Problem description: Every line below that contains the word "agent" must be copied.

Pixel coordinate grounding data
________________________________________
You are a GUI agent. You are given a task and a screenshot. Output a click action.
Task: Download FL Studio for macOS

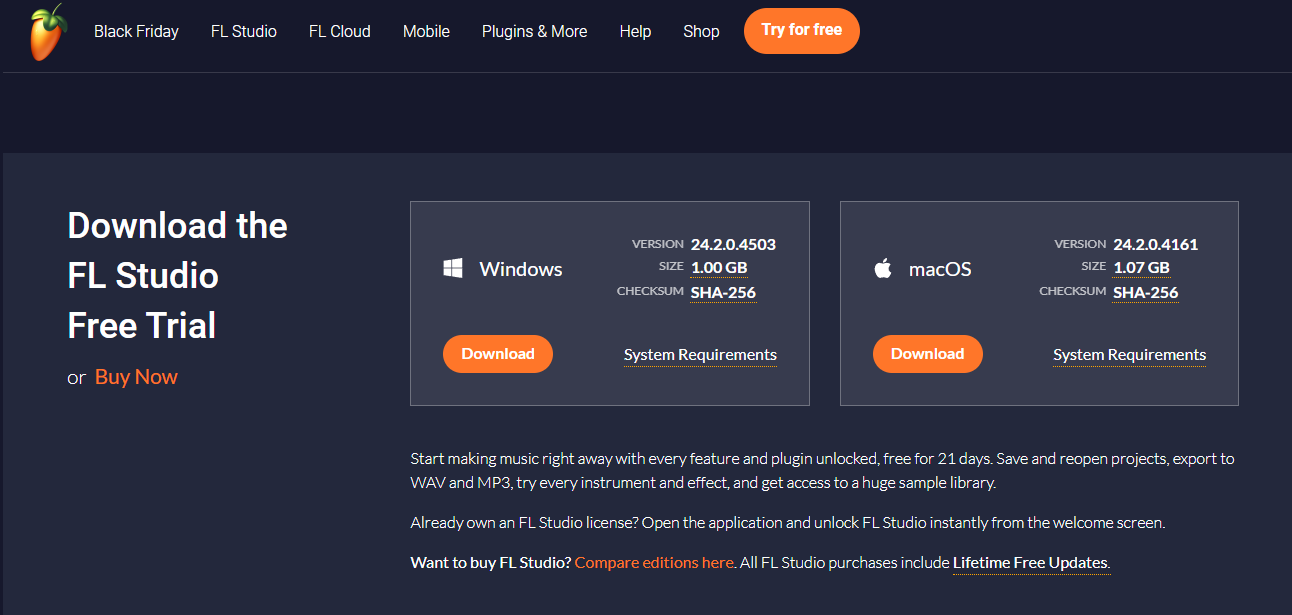click(x=927, y=354)
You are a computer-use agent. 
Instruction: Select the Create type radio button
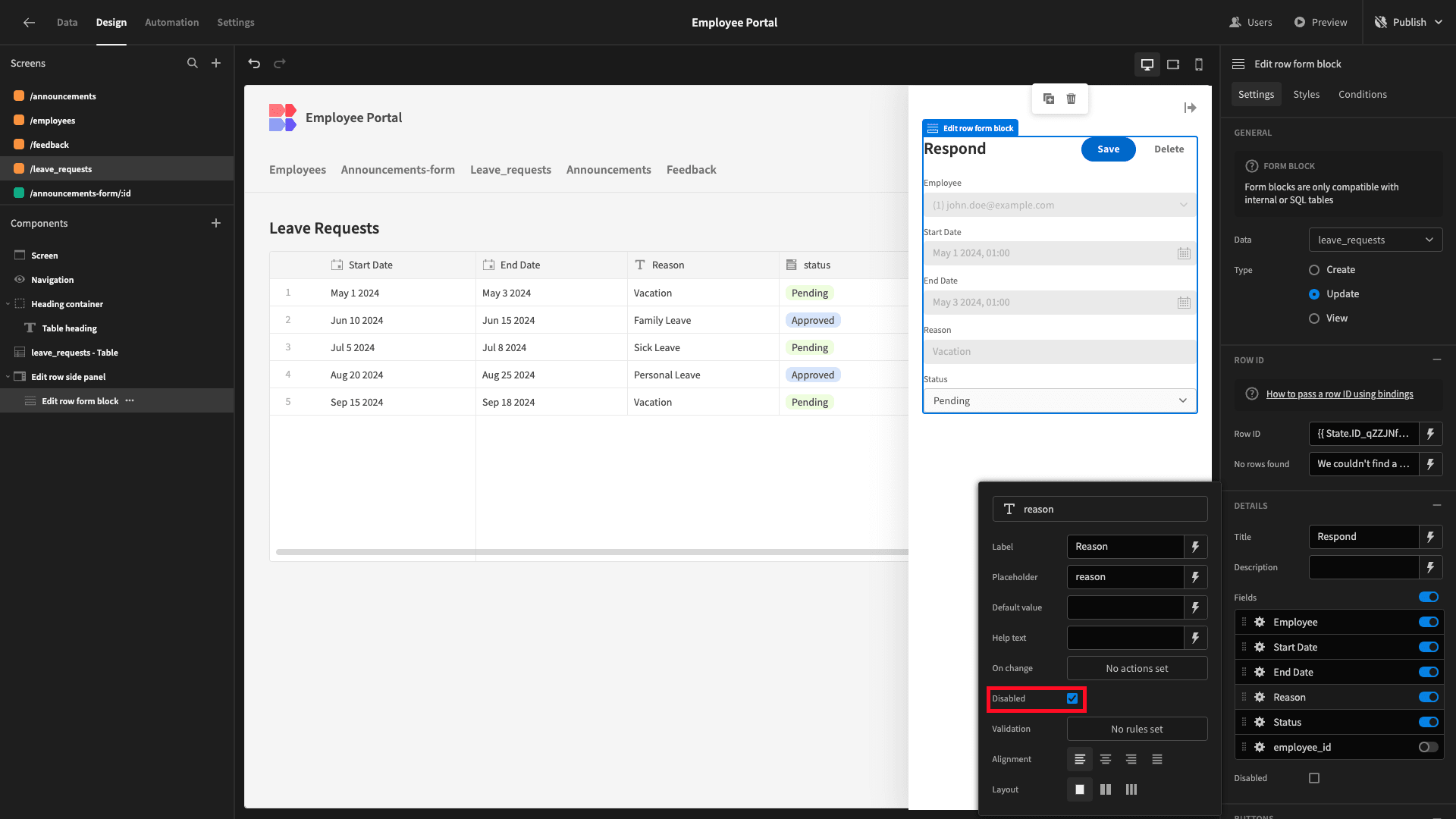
________________________________________
Result of the task:
You are a GUI agent. You are given a task and a screenshot. Output a click action.
You are a computer-use agent. 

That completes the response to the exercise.